• _LISTA DE TAREAS_
1) Según el texto sobre la propiedad intelectual, ¿qué supone que el Estado la imponga?
2) Prolonga el texto sobre la propiedad intelectual a partir de su última oración.

• _TEXTO DE ORIGEN_

━━━━━━━━━━━━━━━━━━━━━━━━━━━━━━

La propiedad intelectual y su difícil encaje en el liberalismo libertario

Por Óscar Monje Osorio

Uno de esos temas peliagudos en los que los liberales suelen tener opiniones bastante impopulares es el tema de la propiedad intelectual. Hay algo en el carácter coactivo de las leyes de derechos de autor que nos echa atrás, pero a veces para defenderlas se utilizan argumentos que incluso pueden parecer liberales. Aquí se darán algunas de las ideas que componen la crítica que desde el liberalismo se hace a la propiedad intelectual y por qué su imposición por parte del Estado supone una vía más por la cual se dificulta la coordinación de los agentes económicos.

━━━━━━━━━━━━━━━━━━━━━━━━━━━━━━

• _ENTRADAS DE DATOS_

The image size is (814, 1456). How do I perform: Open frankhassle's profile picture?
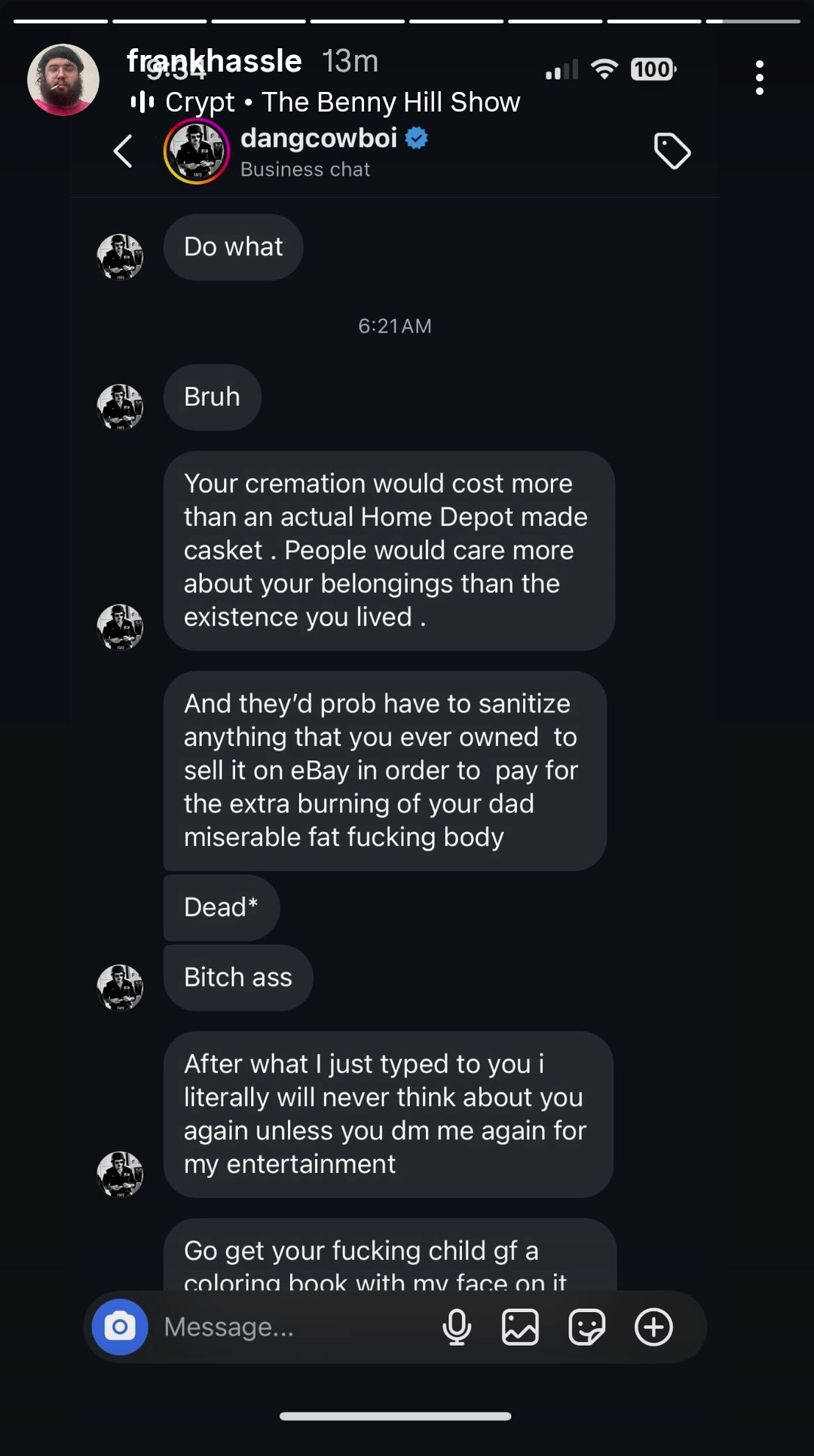pyautogui.click(x=63, y=80)
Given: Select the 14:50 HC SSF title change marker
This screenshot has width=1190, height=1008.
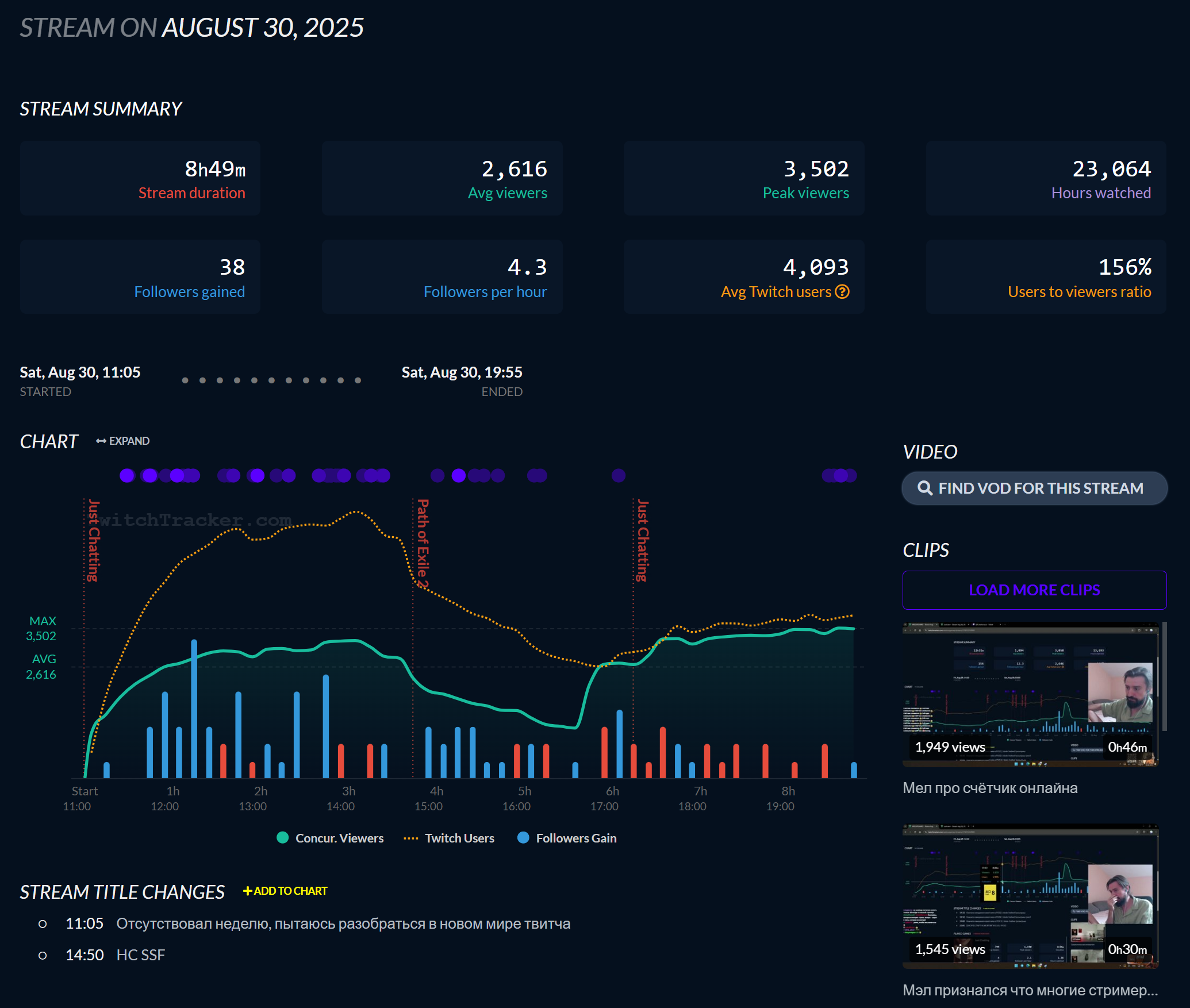Looking at the screenshot, I should pos(43,955).
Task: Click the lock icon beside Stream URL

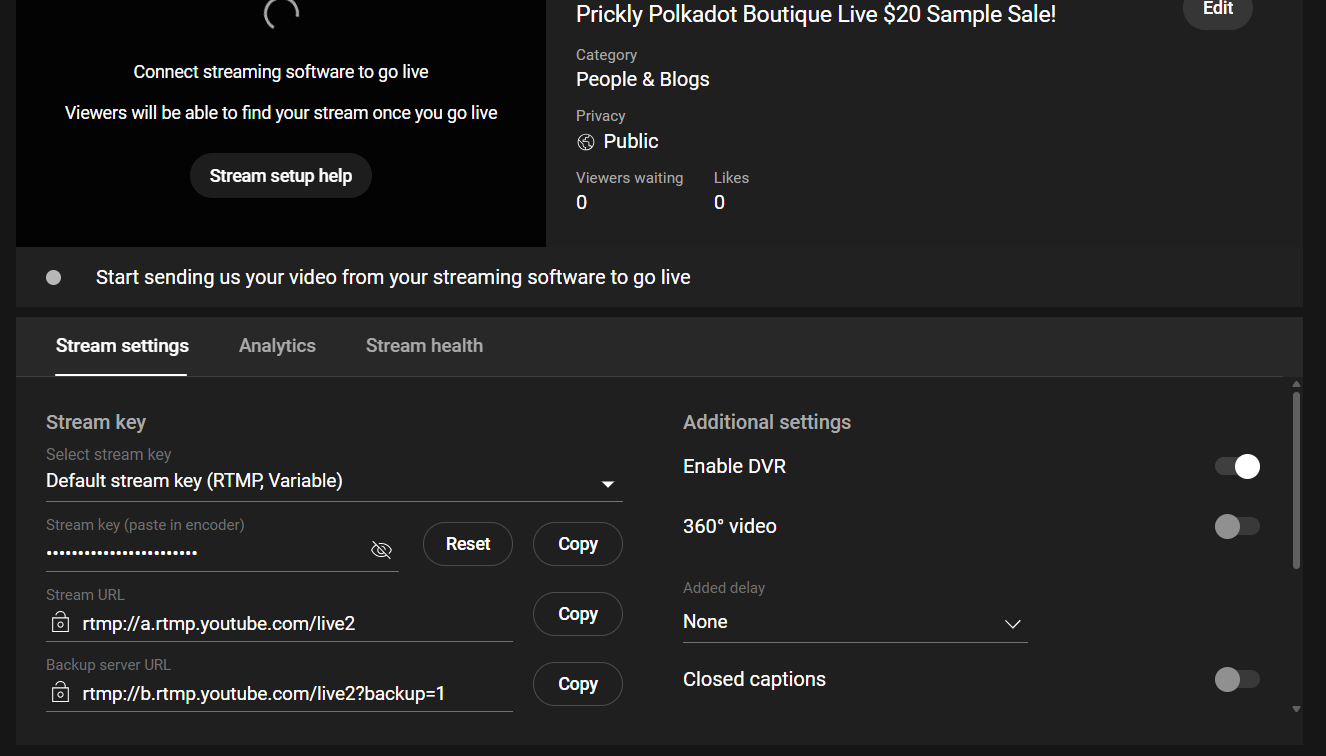Action: tap(60, 623)
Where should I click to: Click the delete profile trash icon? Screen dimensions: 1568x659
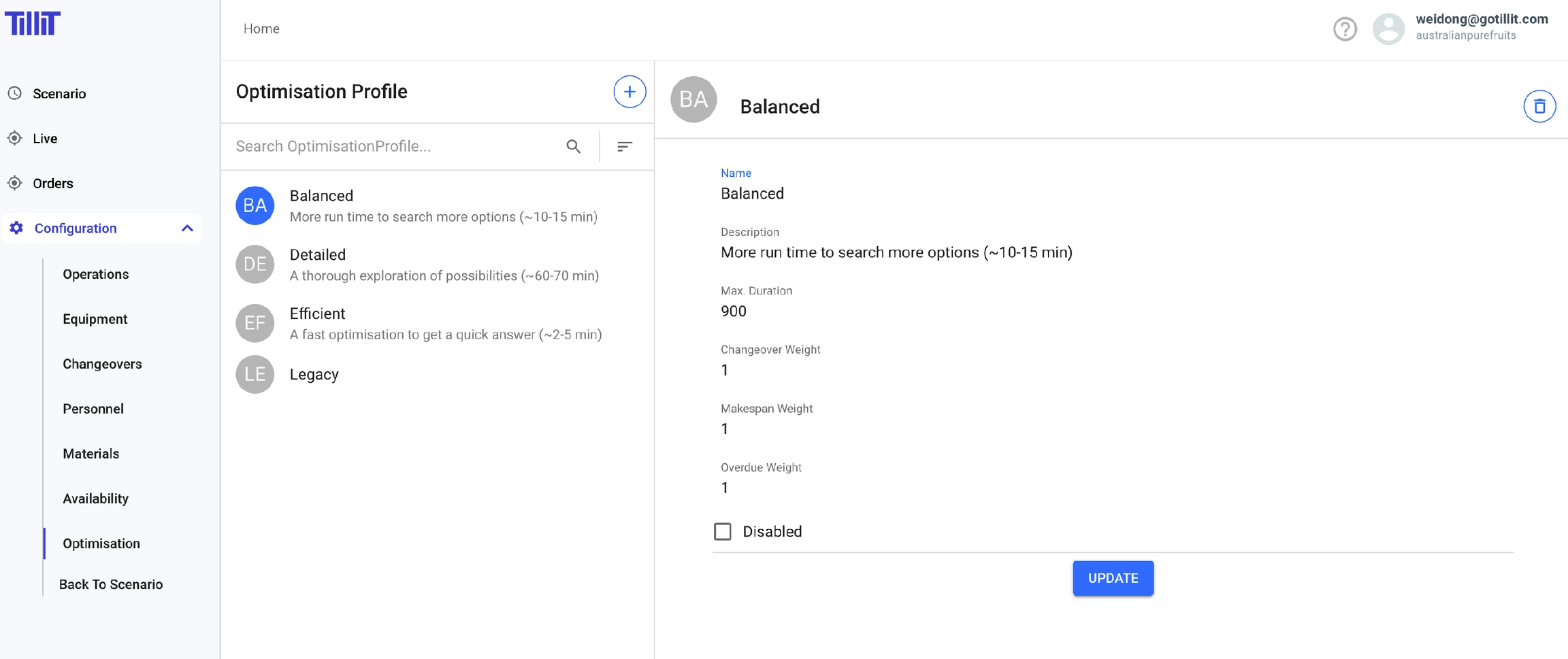pyautogui.click(x=1539, y=106)
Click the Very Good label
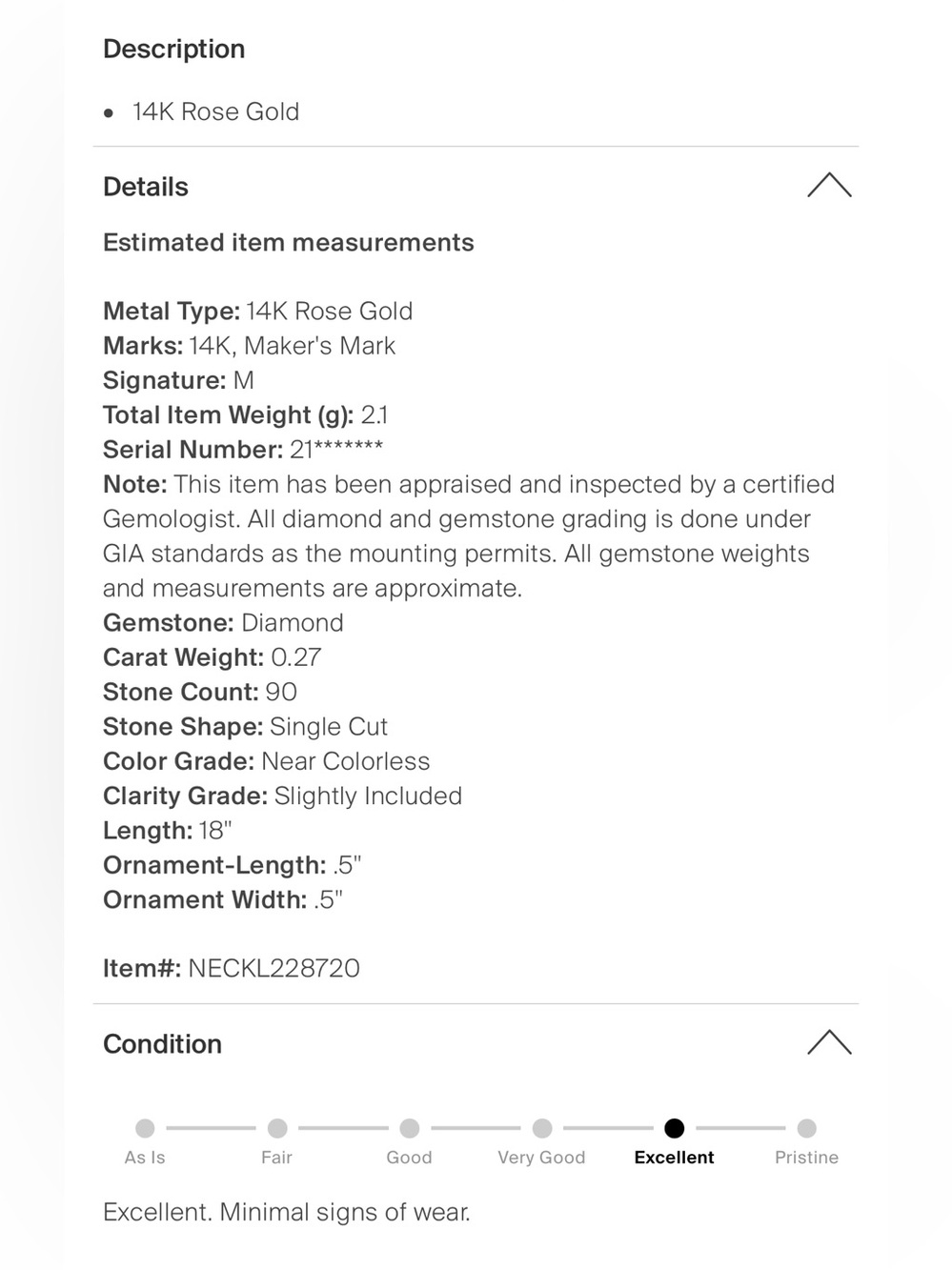 [x=541, y=1158]
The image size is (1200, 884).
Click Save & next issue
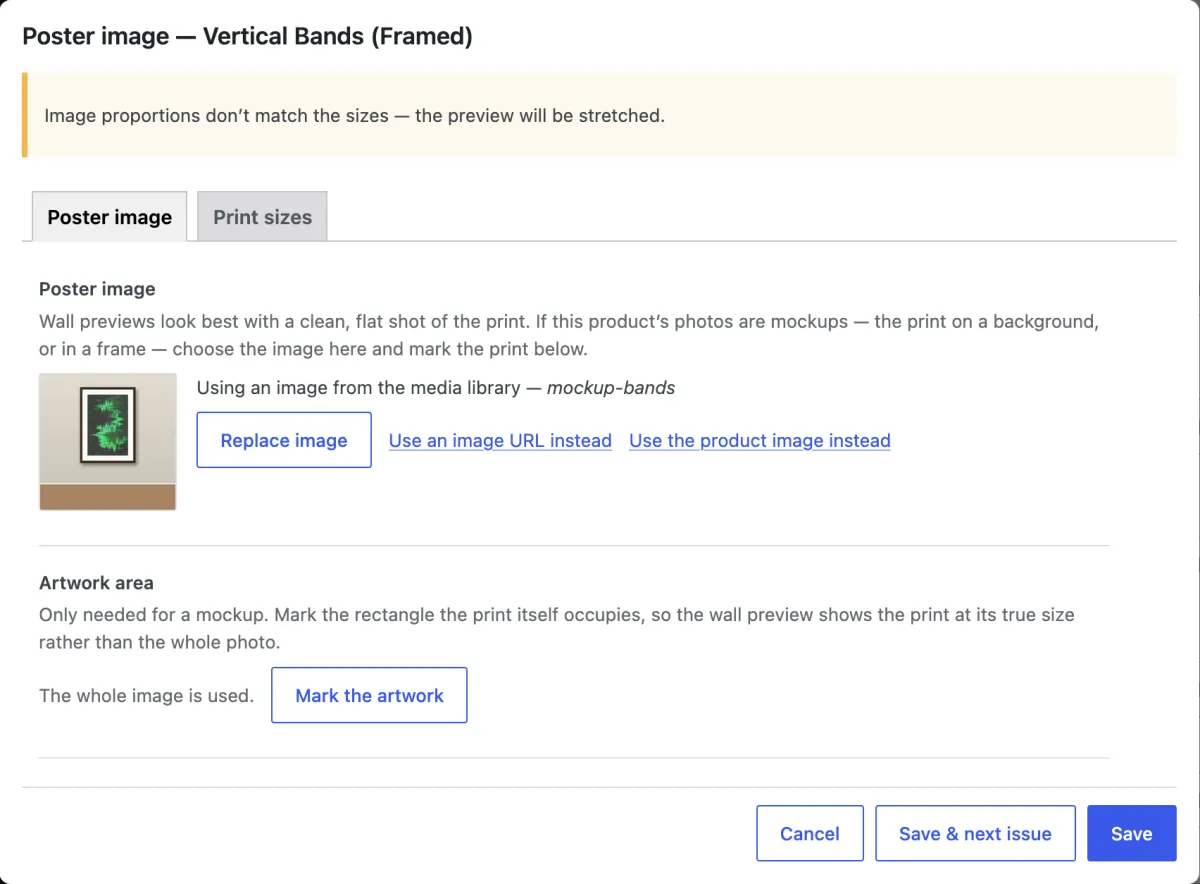[x=975, y=833]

━━━━━━━━━━━━━━━━━━━━━━━━━━━━━━

• _RESULTADOS POR TAREA_
1) Supone una vía más por la cual se dificulta la coordinación de los agentes económicos.

2)
Derecho de propiedad

El principal error en el que se ha caído es identificar la propiedad intelectual con el derecho de propiedad privada clásico. La idea de este argumento es que, del mismo modo que el propietario de una vivienda cobra al inquilino que la habita, el propietario de una idea tiene derecho a cobrar a aquellos que quieran utilizarla. El peligro de este argumento es que identifica la propiedad intelectual con uno de los principios básicos del liberalismo, haciéndola ver como una consecuencia lógica de nuestro propio punto de partida. Por tanto, se vuelve de una importancia capital deshacer esta confusión y darle a cada cosa el tratamiento jurídico que corresponde. 

El derecho a la propiedad privada nace de una necesidad: que los humanos podamos decidir, sin hacer uso de la violencia, quién tiene derecho a usar un determinado recurso. Esta necesidad existe porque los recursos son limitados, mientras que los proyectos para los que se podrían destinar son infinitos. El derecho de propiedad permite que una persona pueda utilizar el recurso, y cualquier otra persona solo podrá hacerlo si llega a un acuerdo con la propietaria. Se genera así un derecho del propietario sobre aquel que quiere utilizar su recurso.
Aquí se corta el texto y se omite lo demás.